Case ID: ri_57/html/0351-01.html
Source: Caselaw Access Project
Author: {"author": "\n      Moss, J.", "license": "Public Domain", "url": "https://static.case.law/"}
Date Created: 2024-08-24T03:29:51.129683

Samuel G. Currie et al. vs. Max Nathanson.
    FEBRUARY 13, 1937.
    Present: Flynn, C. J., Moss, Capotosto, Baker, and Condon, JJ.
   Moss, J.

This is an action of deceit for alleged false representations by the defendant to the plaintiffs, in reliance upon which they purchased from him on August 14, 1933, for $7,000, the entire capital stock of the Alton Amusement Company, a corporation. They alleged that the stock proved to be utterly worthless and that they lost not only the $7,000 paid by them to him, but also $3,000 in addition, which they claimed, to have spent in behalf of the corporation in reliance on the false representations by him, and which was wholly lost to them.

A trial in the Superior Court resulted in a verdict by the jury for $10,000, which the trial justice, upon the defendant’s motion for a new trial, based on the usual grounds, refused to set aside. The case is now before us on the defendant’s bill of exceptions, based on his exception to that decision, eighteen exceptions to rulings of the trial justice as to the admission of evidence, and exceptions to his refusal to direct a verdict for the defendant, to his refusal to direct a verdict for the plaintiff for ten cents damages, to his refusals to direct the jury to make special findings on two questions as requested by the defendant, to his refusal to charge the jury as requested by the defendant, and to certain portions of the charge as given.

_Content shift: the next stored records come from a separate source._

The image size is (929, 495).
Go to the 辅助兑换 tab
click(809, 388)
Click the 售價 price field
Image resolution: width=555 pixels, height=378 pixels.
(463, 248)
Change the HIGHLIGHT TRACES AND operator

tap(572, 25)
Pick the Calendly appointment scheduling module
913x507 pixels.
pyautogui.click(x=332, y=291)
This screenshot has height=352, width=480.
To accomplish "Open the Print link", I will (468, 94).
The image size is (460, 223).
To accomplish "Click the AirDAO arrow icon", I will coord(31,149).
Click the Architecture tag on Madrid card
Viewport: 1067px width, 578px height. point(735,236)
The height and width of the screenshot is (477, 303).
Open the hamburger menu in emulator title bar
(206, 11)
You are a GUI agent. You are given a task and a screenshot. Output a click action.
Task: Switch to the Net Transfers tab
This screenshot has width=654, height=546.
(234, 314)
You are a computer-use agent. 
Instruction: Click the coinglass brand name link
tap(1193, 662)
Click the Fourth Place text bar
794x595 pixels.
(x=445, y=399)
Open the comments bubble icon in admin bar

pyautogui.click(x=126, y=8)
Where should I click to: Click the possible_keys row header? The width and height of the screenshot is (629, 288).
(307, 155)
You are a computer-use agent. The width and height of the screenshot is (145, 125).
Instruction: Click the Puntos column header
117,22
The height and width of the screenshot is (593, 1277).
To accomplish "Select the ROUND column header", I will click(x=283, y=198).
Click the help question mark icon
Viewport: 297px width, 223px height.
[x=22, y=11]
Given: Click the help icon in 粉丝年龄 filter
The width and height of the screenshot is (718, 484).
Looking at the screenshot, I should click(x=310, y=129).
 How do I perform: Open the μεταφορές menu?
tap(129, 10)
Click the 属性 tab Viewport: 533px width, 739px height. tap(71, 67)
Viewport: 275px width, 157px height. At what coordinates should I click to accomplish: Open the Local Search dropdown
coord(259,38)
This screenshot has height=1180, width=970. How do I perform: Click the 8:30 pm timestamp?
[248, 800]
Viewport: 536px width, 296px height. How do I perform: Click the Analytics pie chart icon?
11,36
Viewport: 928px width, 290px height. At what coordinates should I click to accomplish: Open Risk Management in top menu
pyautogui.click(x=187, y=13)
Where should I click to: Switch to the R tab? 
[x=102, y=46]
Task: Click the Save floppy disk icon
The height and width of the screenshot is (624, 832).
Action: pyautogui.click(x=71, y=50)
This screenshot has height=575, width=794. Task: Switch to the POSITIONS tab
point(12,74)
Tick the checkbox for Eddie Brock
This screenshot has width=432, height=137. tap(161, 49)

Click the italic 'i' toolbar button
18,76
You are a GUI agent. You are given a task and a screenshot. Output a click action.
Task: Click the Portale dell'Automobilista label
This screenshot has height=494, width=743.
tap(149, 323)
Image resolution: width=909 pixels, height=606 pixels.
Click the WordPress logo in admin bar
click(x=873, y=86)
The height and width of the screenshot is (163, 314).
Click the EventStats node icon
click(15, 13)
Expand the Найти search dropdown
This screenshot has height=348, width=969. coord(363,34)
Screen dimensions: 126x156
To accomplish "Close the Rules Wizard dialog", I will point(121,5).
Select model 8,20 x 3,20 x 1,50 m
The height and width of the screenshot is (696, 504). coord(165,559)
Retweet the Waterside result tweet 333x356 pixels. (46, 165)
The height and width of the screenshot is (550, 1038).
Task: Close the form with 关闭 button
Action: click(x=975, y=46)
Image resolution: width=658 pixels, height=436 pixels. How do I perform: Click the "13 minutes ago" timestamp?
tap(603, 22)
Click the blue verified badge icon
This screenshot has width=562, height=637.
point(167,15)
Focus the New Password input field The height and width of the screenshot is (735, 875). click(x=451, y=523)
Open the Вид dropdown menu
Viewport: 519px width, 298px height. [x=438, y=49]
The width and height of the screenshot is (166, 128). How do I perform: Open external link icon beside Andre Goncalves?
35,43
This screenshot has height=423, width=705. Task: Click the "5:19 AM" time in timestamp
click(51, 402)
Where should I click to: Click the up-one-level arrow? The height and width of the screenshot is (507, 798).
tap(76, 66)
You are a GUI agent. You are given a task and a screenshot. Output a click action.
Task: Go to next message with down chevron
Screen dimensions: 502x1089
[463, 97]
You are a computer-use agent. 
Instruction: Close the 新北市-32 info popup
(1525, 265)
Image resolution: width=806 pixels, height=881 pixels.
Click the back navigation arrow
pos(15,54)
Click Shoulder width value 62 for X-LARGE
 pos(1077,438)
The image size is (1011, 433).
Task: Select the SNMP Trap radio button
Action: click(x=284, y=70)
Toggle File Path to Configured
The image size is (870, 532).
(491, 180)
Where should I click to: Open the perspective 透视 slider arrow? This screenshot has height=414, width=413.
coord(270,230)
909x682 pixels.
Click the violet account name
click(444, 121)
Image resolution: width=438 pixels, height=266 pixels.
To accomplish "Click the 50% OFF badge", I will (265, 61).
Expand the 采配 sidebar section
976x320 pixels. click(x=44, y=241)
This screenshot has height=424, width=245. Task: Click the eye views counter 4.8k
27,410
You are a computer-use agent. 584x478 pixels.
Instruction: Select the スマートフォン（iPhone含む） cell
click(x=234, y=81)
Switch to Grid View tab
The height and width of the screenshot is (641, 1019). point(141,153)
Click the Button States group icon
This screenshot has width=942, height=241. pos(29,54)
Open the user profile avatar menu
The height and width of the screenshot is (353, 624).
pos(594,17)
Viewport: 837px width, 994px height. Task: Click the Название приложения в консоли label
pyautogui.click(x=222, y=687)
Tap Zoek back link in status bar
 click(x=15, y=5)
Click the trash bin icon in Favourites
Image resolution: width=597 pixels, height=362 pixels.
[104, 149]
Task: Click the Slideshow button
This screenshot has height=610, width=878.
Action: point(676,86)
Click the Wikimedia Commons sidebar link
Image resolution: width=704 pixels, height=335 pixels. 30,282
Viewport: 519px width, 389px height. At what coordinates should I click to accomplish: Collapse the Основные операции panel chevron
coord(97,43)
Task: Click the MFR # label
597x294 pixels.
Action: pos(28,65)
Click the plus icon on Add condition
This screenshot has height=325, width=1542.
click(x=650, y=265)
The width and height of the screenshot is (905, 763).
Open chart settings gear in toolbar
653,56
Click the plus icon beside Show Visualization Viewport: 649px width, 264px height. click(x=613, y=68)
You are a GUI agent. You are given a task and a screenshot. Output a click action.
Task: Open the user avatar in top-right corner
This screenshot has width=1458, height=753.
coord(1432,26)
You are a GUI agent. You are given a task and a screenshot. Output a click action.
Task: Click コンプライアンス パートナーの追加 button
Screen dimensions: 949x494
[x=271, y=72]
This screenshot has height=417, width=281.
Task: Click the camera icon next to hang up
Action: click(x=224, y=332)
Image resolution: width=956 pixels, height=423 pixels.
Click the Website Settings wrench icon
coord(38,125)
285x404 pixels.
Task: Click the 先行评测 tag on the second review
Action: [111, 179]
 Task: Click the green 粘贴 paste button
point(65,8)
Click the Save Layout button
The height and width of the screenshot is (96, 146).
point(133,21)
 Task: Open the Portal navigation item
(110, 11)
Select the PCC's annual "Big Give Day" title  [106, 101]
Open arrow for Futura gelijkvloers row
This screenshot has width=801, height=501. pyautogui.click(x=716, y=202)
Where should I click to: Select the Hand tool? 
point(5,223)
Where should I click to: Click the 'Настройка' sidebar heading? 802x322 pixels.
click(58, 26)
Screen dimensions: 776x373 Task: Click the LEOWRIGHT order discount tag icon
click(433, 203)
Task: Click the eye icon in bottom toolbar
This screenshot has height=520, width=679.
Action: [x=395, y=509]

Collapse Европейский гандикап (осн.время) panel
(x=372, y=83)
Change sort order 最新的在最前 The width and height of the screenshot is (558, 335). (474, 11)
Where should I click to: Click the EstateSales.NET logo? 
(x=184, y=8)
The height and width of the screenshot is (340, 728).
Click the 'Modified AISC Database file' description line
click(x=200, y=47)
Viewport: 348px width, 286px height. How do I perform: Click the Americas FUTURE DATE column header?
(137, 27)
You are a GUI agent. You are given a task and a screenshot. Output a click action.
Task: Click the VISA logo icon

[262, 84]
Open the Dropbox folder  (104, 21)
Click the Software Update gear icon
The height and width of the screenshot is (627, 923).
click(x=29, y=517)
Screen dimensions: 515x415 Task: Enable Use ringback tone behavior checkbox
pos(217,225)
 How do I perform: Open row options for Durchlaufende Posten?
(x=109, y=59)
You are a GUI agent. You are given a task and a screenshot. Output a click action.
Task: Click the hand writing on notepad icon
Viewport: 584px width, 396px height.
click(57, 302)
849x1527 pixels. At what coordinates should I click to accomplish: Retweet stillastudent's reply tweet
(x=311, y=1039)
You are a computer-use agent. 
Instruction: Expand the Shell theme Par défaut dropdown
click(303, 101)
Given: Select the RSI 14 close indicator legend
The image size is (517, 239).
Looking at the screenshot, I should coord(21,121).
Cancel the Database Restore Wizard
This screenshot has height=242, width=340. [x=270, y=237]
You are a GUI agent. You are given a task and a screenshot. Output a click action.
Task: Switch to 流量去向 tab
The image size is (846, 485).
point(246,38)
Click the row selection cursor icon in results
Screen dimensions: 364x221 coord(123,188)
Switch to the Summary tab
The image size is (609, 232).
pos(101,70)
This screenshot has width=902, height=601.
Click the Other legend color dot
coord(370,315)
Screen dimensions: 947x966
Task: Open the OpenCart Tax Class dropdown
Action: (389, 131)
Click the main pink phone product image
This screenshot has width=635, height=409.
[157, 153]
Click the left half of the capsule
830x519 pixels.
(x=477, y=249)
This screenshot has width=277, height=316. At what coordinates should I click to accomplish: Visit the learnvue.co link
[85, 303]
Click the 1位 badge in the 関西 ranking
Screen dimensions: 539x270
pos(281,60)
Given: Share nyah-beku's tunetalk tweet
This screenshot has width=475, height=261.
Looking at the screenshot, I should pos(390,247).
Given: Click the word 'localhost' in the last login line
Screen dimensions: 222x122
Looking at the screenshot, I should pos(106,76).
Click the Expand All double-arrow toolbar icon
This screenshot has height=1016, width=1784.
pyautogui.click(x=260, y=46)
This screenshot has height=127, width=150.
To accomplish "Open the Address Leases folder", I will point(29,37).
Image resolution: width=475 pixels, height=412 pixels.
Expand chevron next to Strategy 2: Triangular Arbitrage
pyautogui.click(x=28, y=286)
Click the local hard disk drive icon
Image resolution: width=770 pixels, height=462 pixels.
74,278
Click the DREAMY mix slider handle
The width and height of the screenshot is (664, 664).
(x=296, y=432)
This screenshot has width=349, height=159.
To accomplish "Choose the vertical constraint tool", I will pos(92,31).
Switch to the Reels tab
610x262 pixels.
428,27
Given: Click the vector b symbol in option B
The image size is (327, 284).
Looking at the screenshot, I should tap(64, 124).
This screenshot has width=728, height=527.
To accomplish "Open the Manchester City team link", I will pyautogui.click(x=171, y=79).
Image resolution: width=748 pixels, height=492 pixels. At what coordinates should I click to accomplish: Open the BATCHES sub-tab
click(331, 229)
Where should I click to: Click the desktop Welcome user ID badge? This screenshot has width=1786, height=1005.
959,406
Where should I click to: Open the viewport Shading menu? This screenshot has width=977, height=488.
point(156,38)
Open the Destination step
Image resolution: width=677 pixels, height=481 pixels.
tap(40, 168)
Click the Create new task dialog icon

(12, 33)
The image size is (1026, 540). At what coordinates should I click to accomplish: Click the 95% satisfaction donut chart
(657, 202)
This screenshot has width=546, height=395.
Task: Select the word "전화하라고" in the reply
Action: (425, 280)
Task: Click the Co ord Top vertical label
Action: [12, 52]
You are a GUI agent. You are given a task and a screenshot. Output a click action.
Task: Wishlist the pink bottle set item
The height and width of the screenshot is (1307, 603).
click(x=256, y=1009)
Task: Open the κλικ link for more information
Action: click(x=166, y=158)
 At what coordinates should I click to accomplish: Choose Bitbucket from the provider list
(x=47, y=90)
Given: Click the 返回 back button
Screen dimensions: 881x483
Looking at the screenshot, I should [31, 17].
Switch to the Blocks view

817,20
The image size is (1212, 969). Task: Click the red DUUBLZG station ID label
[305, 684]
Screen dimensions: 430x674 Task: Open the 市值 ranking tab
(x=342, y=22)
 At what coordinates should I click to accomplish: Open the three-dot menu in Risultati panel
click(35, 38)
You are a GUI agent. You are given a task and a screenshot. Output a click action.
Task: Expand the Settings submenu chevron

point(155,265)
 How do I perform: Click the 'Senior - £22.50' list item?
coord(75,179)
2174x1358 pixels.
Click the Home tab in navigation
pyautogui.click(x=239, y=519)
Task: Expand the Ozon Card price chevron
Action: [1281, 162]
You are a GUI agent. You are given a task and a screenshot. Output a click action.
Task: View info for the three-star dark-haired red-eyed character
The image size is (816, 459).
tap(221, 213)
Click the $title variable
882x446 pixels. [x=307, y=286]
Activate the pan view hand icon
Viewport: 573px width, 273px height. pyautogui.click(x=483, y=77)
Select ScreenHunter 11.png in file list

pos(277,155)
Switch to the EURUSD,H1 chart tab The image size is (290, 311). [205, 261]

The corporation on August 14, 1933, was in possession of a moving-picture theatre and its appurtenances and fixtures, in the City of Woonsocket, under a lease which would expire on January 31, 1942. It also owned valuable equipment, which was in the theatre and had been used in its operation. The theatre had been closed for some months, however, on account of poor business. In making the purchase of the stock the plaintiffs relied upon the assurance given them by the defendant that the corporation had then no debts or contract obligations, "except obligations for unplayed picture contracts.” It was understood, however, that this did not apply to the rent of $500 which had become payable August 1, and which the plaintiffs were to pay.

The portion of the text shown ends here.